You’re still not where you need to be yet.

In my experience working with writers, It’s not until at least your third script that you can distinguish between your metaphorical ass and metaphorical hole-in-the-ground.

You can study the craft, you can read books, you can take classes, you can watch movies, and all that you should be doing. But there is a kind of knowledge you can only get by writing and completing scripts, a conscious and intuitive understanding of the craft you must have to succeed as a working writer.

Why three? Why not five? Ten?

In all honesty, after you’ve written five scripts, you will look back at the You Who Wrote Three Scripts and say, “What the hell was I thinking?” And when you’ve written ten scripts, you’ll reflect back on You Who Wrote Five Scripts and say, “Gawd, what I didn’t know.”

You will always be learning.

So why three? Oh, I could give you all sorts of theories… how after 1 and 2, three is the first number to signify a pattern… how there may be a synergistic connection to a story’s three acts… but in truth I choose three because K-9 was my third script, and I sold that as a spec. Hey, if it worked for me, maybe it can work for you!

Now let me share something important. I deal with this all the time: A writer who is finishing their very first screenplay. And they are consumed with the idea about how they are going to use it to get representation.

Fine. I get their enthusiasm. Finishing that first script is important, perhaps the single biggest step in a writer’s career path because it proves you can do it. The first script separates you from all the people out there who simply talk about writing a script, but never do.

So please understand, I grasp the significance of that first script.

But imagine for a moment it’s you who has just finished that first script. We are talking about it and you utter these words: “How do I get an agent or a manager?”

This is a scenario I want you to consider.

Let’s say you blind query 500 managers.

You get that script to a manager who reads it, contacts you, and agrees to take you on.

Then that script goes around town and you start to take meetings.

One of the meetings goes great. They hit you up with a story they have in development. It needs a fresh take. You throw out a few ideas off the top of your head.

Lo and behold, they love your ideas! And the next thing you know, you have landed your first professional writing gig.

You get an agent! You get a lawyer! You get a hangover from a celebratory night on the town!

Cut to your lawyer’s office. You’re sitting at a table. In front of you is a contract. For this vaunted writing gig. And right there in black and white is a date: 10 weeks from today.

That is the day you will be contractually obligated to deliver the draft of the script.

Your script.

Now I ask you these questions: “Are you ready to deliver the goods? Do you have a set of practices you have developed to get you through that writing process? Do you have the confidence to believe you can nail that story?”

Because when you sign that contract, that’s it. Play time is over. Your butt is on the line.

I say this not to scare you, rather to inject a sense of reality into the situation. Ultimately your competition is not with some hypothetical aspiring writers or writers in screenplay competitions, but actual professional writers.
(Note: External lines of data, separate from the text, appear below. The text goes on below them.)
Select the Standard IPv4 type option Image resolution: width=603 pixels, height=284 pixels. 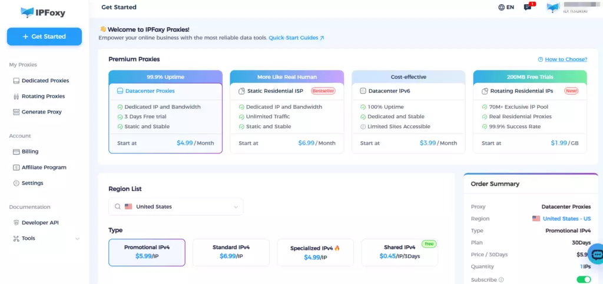(x=231, y=252)
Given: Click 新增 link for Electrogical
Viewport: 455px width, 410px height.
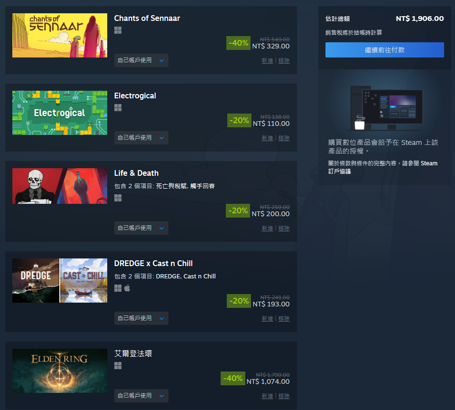Looking at the screenshot, I should pyautogui.click(x=267, y=138).
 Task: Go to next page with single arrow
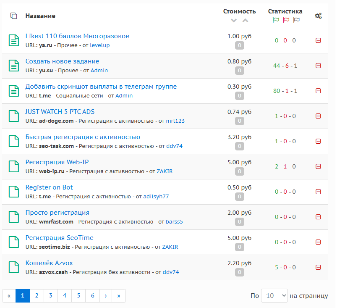pos(105,296)
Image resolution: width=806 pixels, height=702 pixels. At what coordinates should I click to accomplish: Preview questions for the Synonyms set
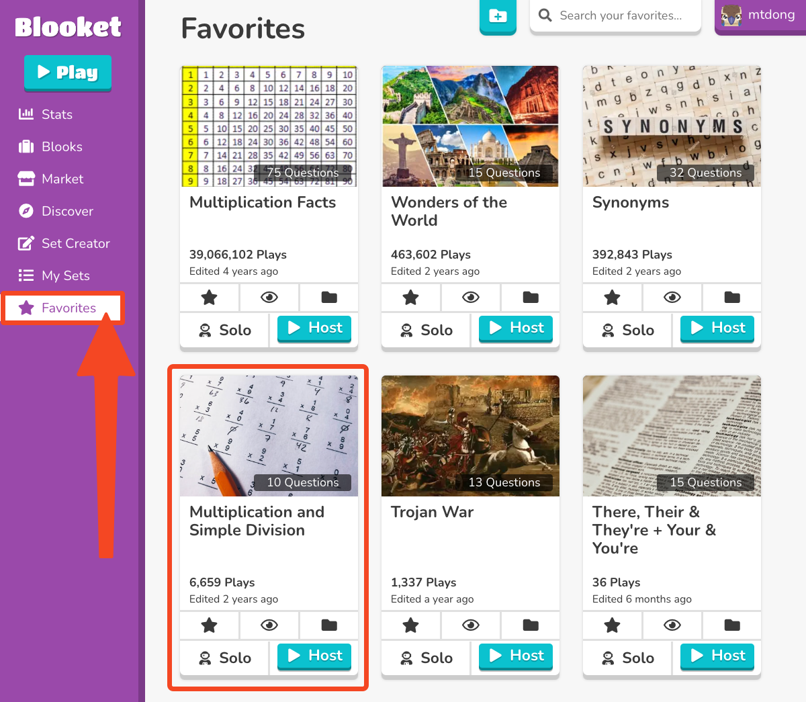[x=672, y=297]
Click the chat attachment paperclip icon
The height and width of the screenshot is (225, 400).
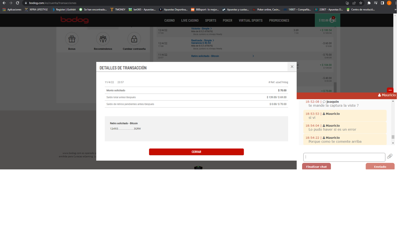coord(390,156)
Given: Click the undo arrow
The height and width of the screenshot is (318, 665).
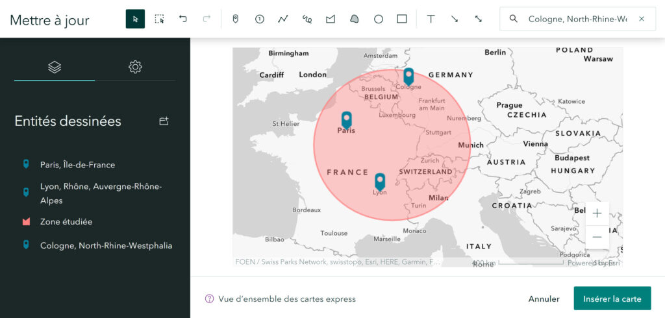Looking at the screenshot, I should [183, 19].
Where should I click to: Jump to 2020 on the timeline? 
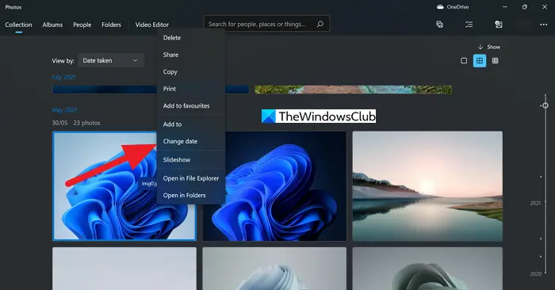pyautogui.click(x=535, y=273)
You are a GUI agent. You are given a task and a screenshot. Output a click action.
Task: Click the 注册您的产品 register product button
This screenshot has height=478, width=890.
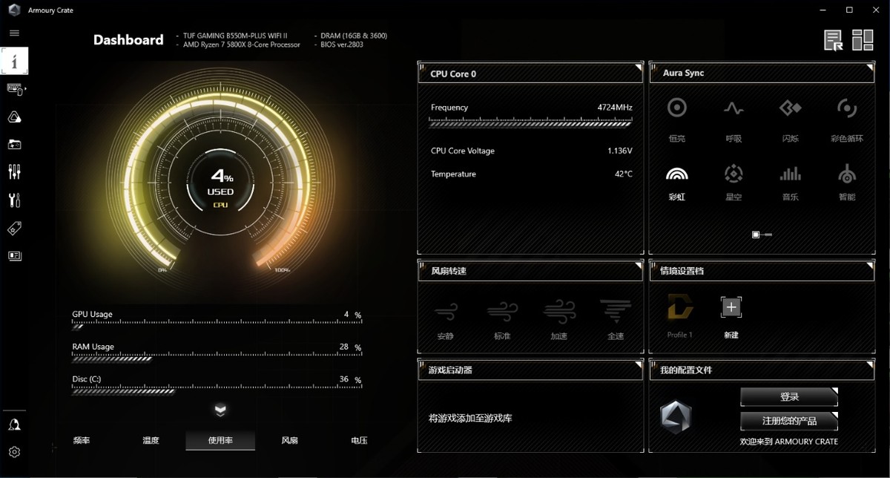pyautogui.click(x=789, y=421)
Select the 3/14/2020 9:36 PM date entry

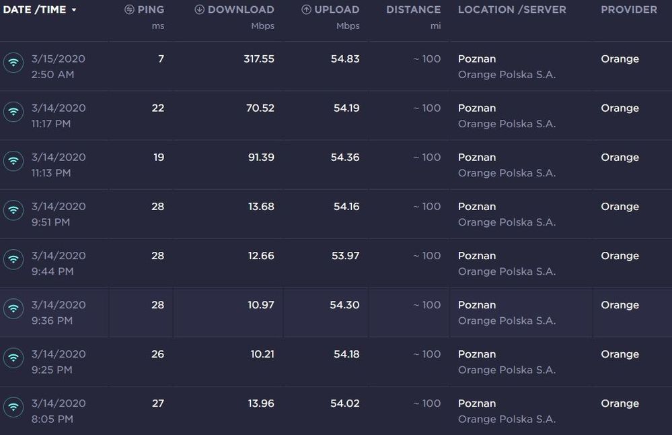[x=59, y=312]
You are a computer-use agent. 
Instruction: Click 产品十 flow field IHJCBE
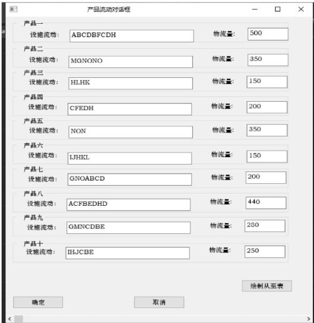point(127,253)
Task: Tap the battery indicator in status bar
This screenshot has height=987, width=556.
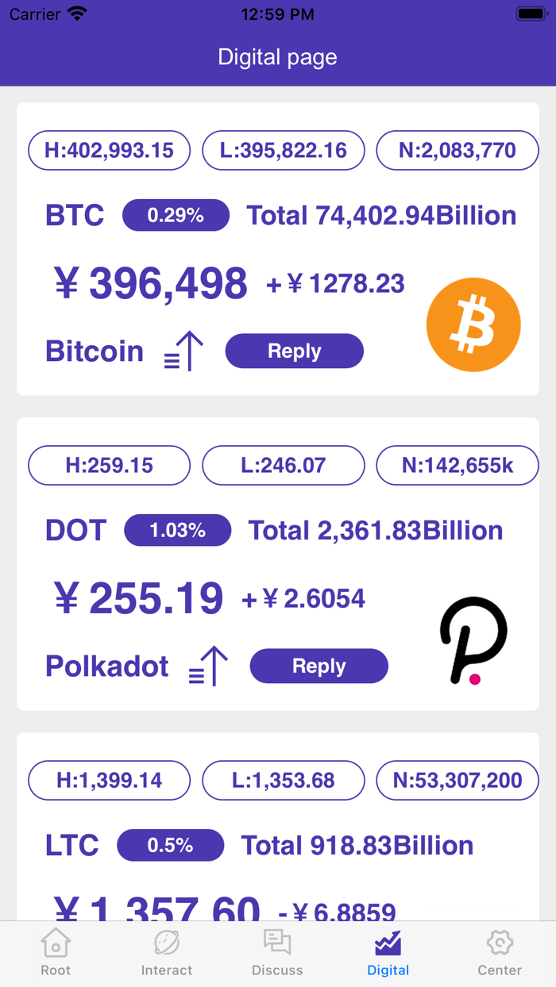Action: [x=530, y=13]
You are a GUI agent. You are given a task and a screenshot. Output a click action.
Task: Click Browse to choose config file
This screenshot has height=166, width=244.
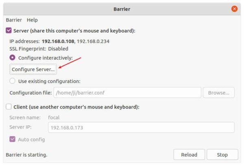[x=219, y=93]
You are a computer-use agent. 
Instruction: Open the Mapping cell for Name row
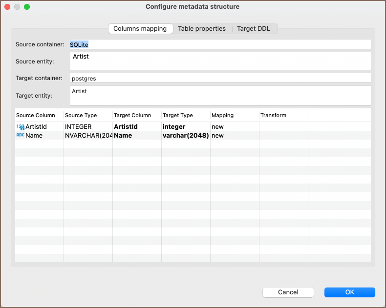[x=234, y=135]
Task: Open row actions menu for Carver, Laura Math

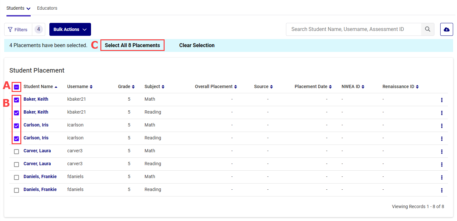Action: point(442,152)
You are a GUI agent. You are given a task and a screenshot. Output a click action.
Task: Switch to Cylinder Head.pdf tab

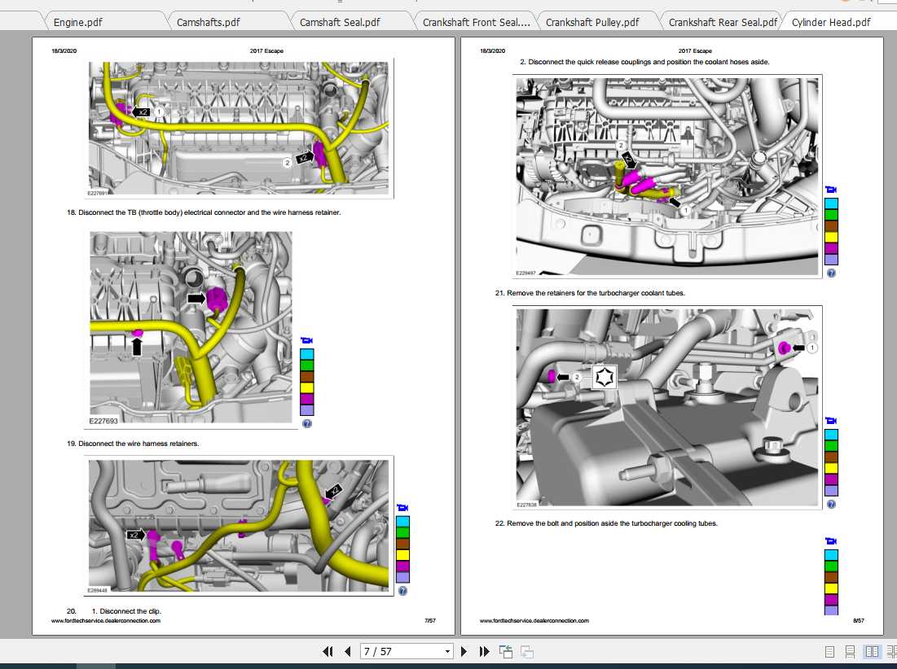pos(831,22)

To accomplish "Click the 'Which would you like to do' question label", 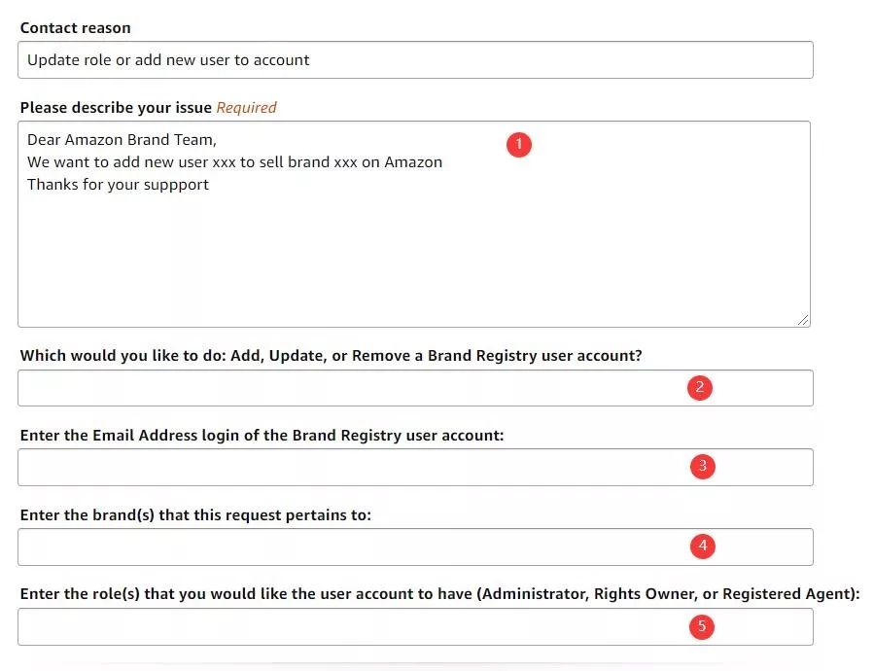I will [x=331, y=356].
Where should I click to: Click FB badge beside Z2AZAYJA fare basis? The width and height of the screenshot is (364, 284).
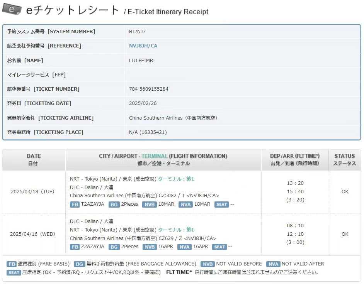coord(75,247)
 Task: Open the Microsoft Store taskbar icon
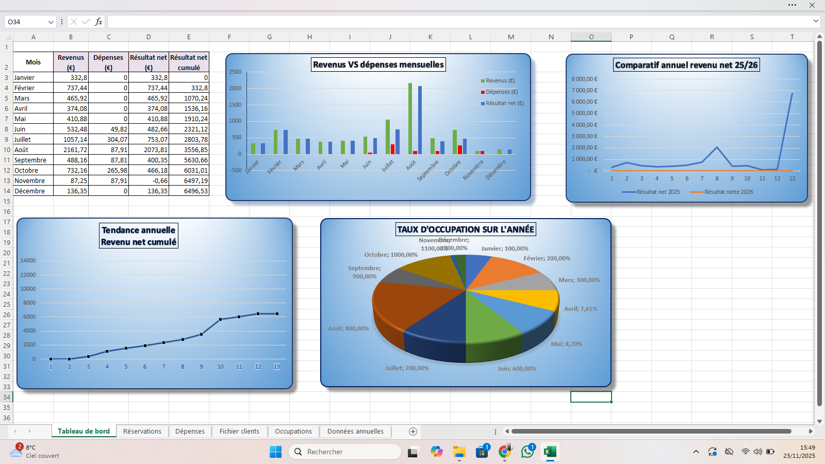point(482,452)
And you need to be able to match up to their level of creativity, proficiency, and understanding of the craft and the business.

Will one script get you there? Almost assuredly not.

Two scripts? Maybe.

Three? If you write and complete three screenplays, at least you will have a foundation of experience and understanding. You will have faced the peaks and valleys of the entire scripting process multiple times. You will have started to develop your own approach to the craft, your own writer’s voice.

This is not to say you will know everything. See my comments above about five scripts and ten scripts. And no matter how good you become as a writer, it is almost a lock at some point you will fuck up. In a business where, as William Goldman famously said, “Nobody knows anything,” that is a given.

But at the front end of your career, you want to do everything you can to give you the best chance at succeeding as a professional screenwriter. And a certain amount of that can only come by knocking out scripts.

So you’ve finished one script. Great. Congratulations. Go write another one.

You finish a second script. Excellent. Congrats, again. Go write another one.

After you do that three times, maybe… just maybe you’ll be ready for Hollywood.

UPDATE: On Twitter, @alxhuls agreed about three scripts and made another good point:

It’s mostly because I know how amateur it would be to have an agent see one script & say “What else you got?” & have nothing

True. I made the exact same point here.

The Business of Screenwriting is a weekly series of GITS posts based upon my experiences as a complete Hollywood outsider who sold a spec script for a lot of money, parlayed that into a screenwriting career during which time I’ve made some good choices, some okay decisions, and some really stupid ones. Hopefully you’ll be the wiser for what you learn here.

[Originally posted April 19, 2012]

12 thoughts on “The Business of Screenwriting: Three scripts

  1. Jenny McNabb says:

    This is extremely true and very valuable information! I did get a manager on my first script, and I’m struggling to get through a second, as I don’t yet have my confidence, voice, or process worked out. So, as you so rightly say, Scott: the only way out is through!

  2. Lydia Mulvey says:

    Great post, Scott. And I couldn’t agree more.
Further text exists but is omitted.